▶ [DESCRIPTION OF THE TASK]:
Work through the listing below, copying each line that carries the word "computer".

▶ [INFORMATION PROVIDED]:
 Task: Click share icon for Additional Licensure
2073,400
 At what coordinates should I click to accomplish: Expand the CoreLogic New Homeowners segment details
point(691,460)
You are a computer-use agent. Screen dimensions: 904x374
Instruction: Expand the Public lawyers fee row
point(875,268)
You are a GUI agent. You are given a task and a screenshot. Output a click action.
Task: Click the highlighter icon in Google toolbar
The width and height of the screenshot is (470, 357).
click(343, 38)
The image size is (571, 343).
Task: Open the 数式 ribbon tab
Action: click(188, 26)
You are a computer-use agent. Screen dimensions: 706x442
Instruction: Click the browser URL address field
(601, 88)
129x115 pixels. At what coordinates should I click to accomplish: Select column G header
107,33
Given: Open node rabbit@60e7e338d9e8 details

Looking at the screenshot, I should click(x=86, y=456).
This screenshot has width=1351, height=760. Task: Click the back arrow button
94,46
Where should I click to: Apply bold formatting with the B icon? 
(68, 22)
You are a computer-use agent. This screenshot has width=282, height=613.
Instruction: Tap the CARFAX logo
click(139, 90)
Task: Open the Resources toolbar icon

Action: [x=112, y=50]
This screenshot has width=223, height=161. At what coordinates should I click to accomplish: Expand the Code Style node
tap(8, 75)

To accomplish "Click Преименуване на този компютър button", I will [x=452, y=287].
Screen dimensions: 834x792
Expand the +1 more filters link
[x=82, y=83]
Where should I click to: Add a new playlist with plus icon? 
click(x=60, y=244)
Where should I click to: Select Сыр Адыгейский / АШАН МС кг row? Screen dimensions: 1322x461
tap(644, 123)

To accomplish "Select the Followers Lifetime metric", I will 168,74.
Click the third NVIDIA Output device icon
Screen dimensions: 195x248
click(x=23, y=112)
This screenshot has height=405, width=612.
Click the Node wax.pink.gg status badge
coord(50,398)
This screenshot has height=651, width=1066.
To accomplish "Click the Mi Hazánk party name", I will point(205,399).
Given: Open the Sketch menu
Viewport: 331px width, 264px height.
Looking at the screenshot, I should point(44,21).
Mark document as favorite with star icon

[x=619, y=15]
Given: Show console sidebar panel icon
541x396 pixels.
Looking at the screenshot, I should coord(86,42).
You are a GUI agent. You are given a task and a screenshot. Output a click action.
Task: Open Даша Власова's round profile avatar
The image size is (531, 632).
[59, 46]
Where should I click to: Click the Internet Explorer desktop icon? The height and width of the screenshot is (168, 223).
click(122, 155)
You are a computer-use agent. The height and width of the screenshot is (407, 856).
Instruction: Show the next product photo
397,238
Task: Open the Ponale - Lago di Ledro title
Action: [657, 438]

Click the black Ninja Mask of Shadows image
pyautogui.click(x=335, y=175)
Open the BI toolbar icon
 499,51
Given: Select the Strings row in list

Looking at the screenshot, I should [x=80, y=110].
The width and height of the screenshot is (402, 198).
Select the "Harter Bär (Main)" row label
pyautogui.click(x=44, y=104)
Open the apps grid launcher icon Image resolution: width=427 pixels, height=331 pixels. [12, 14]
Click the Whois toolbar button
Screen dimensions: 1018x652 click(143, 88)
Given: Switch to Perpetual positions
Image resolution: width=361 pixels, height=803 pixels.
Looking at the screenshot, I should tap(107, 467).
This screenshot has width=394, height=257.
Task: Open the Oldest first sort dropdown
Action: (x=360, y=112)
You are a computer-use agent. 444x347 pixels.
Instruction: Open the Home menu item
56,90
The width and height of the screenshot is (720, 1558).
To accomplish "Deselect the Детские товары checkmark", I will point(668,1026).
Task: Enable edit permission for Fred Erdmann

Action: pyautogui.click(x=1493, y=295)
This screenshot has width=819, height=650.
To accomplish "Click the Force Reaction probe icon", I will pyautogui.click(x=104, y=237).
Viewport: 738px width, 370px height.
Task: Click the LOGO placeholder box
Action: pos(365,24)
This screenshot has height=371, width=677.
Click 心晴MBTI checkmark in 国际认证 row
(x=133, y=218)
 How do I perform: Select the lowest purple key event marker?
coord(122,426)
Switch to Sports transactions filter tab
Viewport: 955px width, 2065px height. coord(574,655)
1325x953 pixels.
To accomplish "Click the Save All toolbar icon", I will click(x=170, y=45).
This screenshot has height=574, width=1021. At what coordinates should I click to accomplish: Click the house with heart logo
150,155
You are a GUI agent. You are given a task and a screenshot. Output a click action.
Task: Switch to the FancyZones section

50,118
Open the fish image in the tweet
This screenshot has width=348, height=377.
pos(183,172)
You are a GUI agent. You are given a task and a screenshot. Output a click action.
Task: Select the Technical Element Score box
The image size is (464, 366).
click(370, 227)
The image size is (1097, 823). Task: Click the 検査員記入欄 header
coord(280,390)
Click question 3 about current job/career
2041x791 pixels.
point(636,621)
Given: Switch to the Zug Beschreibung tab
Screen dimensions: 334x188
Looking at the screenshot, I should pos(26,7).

▶ [ANSWER FOR THE TASK]:
You are a computer-use agent. Screen dimensions: 904x374
You are a computer-use agent. Screen dimensions: 706x442
You are a computer-use agent. This screenshot has width=282, height=613.
You are a computer-use agent. The height and width of the screenshot is (407, 856).
You are a computer-use agent. 444x347 pixels.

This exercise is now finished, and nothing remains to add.